December 05, 2009

Kunstmuseum Luzern

(view of Lucerne)

Luzern Art Museum is a striking architectural gesture on the banks of the Lake Lucerne. I saw 4 shows there today. With the annual show featuring 40 artists there were obviously a lot of works of little interest but I was impressed with the 4 untitled small drawings of Nathalie Bissig, which while very simply delineated in what looked like a waxy pencil carried very powerful images of helplessness and power, the distressing power which provokes eroticism over liberalism. Lukas Hoffman displayed some very thoughtful photos of the empty margins of public car parks in grey winter; his trees had the visual definition of lung diagrams footed with the indestructible alienated shrubs beloved of municipal parks departments.

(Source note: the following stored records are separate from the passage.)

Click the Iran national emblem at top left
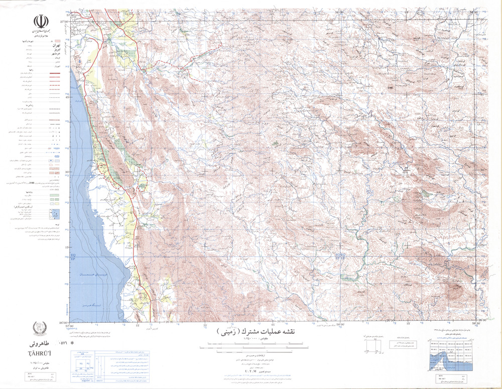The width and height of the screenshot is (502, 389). (40, 22)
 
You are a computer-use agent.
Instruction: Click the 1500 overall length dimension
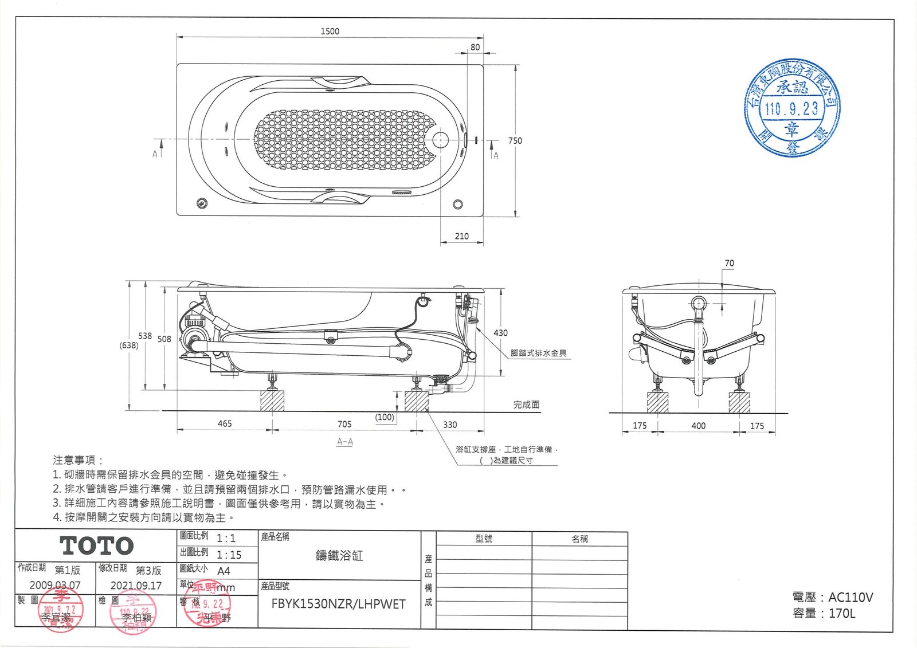pos(330,32)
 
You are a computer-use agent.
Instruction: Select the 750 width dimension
pos(515,140)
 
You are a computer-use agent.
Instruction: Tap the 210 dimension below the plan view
pos(461,236)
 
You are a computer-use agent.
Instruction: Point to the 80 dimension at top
pos(475,48)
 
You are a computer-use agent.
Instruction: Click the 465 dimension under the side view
pos(225,424)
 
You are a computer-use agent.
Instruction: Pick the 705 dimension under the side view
pos(344,425)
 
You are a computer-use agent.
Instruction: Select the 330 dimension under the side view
pos(450,425)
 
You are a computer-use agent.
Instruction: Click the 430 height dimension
pos(500,333)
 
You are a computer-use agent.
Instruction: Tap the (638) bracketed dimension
pos(128,345)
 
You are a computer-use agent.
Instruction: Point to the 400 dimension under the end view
pos(698,426)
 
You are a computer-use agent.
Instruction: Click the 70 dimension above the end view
pos(729,264)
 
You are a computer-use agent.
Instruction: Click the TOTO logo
pos(97,546)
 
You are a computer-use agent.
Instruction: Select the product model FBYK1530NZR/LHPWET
pos(338,604)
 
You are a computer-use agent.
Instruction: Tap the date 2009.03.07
pos(55,586)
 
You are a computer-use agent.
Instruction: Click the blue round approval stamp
pos(791,108)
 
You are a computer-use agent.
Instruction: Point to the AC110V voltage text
pos(851,598)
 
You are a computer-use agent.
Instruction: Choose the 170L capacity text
pos(841,614)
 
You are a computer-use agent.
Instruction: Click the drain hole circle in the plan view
pos(440,139)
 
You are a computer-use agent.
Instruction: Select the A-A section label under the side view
pos(344,442)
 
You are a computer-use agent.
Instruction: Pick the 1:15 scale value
pos(229,555)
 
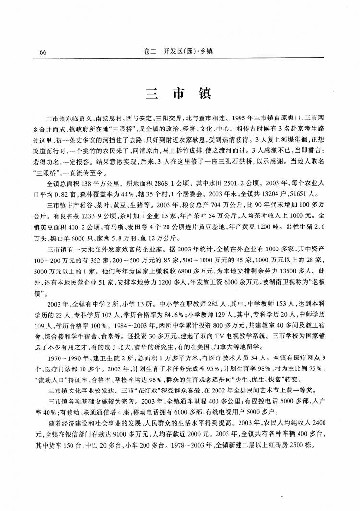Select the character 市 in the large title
pos(178,93)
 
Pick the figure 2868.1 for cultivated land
pos(131,184)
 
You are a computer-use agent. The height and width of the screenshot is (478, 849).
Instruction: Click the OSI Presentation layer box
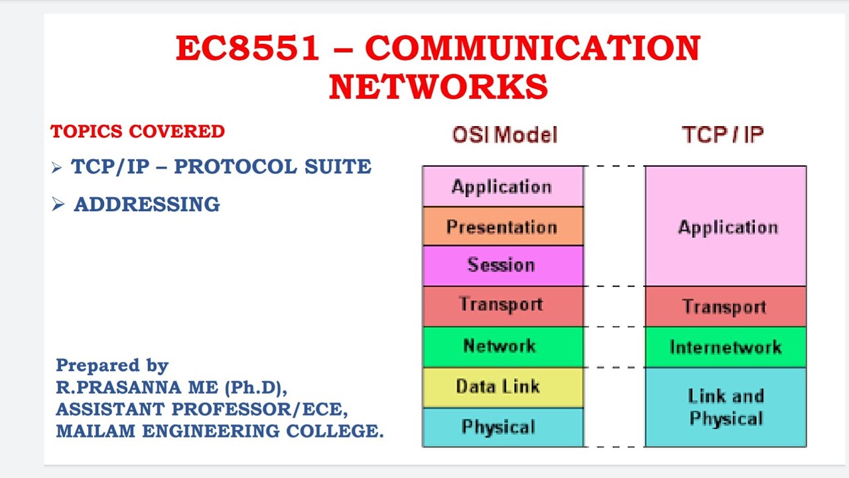pyautogui.click(x=503, y=226)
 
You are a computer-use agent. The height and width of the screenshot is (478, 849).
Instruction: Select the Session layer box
pyautogui.click(x=503, y=266)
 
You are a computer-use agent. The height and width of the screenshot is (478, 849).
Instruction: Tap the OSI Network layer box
pyautogui.click(x=503, y=346)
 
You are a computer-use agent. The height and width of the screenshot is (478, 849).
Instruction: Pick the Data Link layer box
pyautogui.click(x=503, y=387)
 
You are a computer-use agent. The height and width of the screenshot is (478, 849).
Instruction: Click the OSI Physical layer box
pyautogui.click(x=503, y=427)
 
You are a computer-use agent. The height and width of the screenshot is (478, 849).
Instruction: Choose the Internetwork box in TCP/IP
pyautogui.click(x=726, y=347)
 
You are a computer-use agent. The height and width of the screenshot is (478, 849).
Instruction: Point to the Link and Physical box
pyautogui.click(x=726, y=407)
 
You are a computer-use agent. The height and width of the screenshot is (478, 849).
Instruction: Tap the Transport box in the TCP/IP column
pyautogui.click(x=726, y=307)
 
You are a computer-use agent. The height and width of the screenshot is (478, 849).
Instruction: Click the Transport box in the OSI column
pyautogui.click(x=503, y=305)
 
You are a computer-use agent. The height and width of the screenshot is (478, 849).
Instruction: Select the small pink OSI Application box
pyautogui.click(x=503, y=187)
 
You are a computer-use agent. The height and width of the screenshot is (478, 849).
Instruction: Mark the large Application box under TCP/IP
pyautogui.click(x=726, y=227)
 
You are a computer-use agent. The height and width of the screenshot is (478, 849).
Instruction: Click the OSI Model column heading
pyautogui.click(x=504, y=135)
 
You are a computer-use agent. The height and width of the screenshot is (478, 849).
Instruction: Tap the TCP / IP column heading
pyautogui.click(x=722, y=135)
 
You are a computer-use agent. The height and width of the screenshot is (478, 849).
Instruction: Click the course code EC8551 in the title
pyautogui.click(x=248, y=48)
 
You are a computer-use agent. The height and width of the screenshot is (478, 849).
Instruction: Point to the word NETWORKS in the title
pyautogui.click(x=438, y=87)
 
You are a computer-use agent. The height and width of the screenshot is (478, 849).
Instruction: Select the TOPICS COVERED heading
pyautogui.click(x=137, y=131)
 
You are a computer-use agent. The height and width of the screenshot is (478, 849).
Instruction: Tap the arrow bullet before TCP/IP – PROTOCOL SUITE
pyautogui.click(x=56, y=168)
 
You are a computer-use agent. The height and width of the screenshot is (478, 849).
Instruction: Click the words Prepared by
pyautogui.click(x=112, y=365)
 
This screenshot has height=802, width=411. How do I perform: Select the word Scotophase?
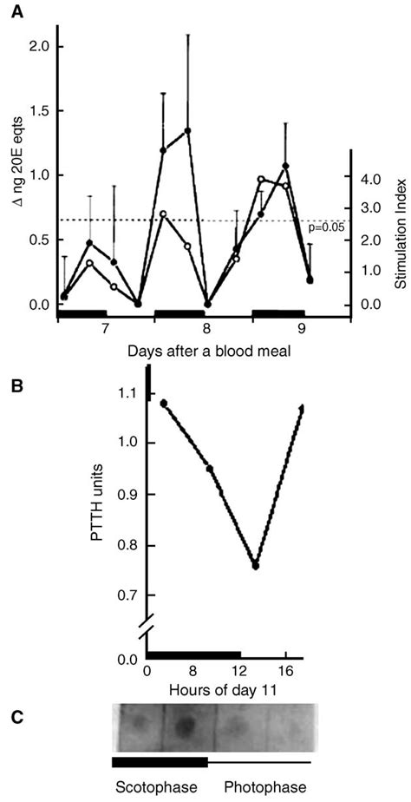(153, 787)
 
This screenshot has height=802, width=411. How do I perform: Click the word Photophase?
(264, 787)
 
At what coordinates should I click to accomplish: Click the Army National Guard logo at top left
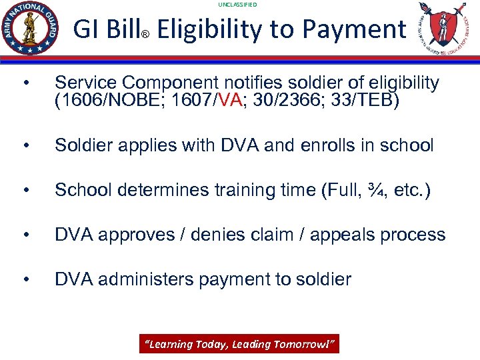tap(31, 28)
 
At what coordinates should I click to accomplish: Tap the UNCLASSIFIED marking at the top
tap(237, 5)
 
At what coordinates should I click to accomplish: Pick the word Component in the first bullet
tap(175, 83)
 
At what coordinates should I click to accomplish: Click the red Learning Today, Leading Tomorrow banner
tap(239, 344)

Miriam Sturzenegger showed 3 small note books pinned to the wall with ever so faint pencil drawings almost absent-mindedly doodled; but hovering in a dimension out of reach, immaculate tiny handwriting reversed slightly through the pages from the other side – made more inaccessible to me because of them being in German.
In another show “Tamed Light” – videos by Judith Albert were not very interesting.
In another show Irene Bisang’s paintings were enjoyable gouaches which mixed innocence with sudden shocks, a sequence of decorative portraits with thought bubbles, a woman being beheaded by a knife the size of her body, a happy penis; of course, missing Barney, I was drawn to Wise Dog I and II.
(I love the way they pollard on the continent)

From the stable of Barbara Thrumm in Berlin, I think, Valerie Favre’s big show was a variable experience. She had a lot of galleries which seemed to me to expose her strengths and weaknesses. Her large scale landscapes and allegories were stodgy, monotonously coloured and meaningless, whereas her Lapine-Univers [She-hare Universe] was superheroic, vibrantly painterly and erotic. Her series of small Selbstmord [Suicide] canvases with the restricted palette of yellows and greens hung in a long line across 3 walls were gripping but this was dissipated by the location of a monumental not very good painting of a Cockroach on the facing wall. A final room of her motifs intermingling with art historical references returned to muddy ill-definition, except for the strong presence of “Secret Service for the Queen”.